◆ To do ◆
After locating the line containing "1409x840 pixels. How", transcribe that line and all following lines exactly, stopping only at the end of the records.

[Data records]
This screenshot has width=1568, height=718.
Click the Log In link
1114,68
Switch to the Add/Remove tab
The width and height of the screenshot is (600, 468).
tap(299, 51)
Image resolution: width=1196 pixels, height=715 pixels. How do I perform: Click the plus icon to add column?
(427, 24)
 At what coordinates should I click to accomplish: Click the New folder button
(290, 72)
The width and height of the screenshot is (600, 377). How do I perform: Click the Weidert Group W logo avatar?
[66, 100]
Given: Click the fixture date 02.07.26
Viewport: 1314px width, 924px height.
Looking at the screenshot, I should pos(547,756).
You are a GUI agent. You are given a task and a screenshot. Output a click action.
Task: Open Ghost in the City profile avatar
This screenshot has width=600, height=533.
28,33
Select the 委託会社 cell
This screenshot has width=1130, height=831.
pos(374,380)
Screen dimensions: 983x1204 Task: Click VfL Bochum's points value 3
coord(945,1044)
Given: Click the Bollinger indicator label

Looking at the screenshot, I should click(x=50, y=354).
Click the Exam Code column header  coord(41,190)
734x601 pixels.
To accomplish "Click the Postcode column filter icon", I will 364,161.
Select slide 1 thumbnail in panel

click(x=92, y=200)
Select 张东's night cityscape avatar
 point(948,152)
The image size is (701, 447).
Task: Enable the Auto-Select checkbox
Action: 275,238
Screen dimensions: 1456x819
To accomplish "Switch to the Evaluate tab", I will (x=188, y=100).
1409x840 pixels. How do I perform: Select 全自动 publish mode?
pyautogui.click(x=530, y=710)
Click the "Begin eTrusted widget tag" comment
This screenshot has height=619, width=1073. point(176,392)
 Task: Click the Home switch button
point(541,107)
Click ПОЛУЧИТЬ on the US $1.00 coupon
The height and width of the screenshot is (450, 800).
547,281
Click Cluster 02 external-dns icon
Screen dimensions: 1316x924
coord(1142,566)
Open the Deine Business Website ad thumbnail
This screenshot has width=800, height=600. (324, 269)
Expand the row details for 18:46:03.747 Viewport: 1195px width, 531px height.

◆ Written answer ◆
1409x840 pixels. How do I perform: Select 全自动 publish mode?
pyautogui.click(x=530, y=710)
Click the "Begin eTrusted widget tag" comment
This screenshot has height=619, width=1073. point(176,392)
 Task: Click the Home switch button
point(541,107)
Click ПОЛУЧИТЬ on the US $1.00 coupon
The height and width of the screenshot is (450, 800).
547,281
Click Cluster 02 external-dns icon
Screen dimensions: 1316x924
coord(1142,566)
Open the Deine Business Website ad thumbnail
This screenshot has width=800, height=600. (324, 269)
Expand the row details for 18:46:03.747 Viewport: 1195px width, 531px height.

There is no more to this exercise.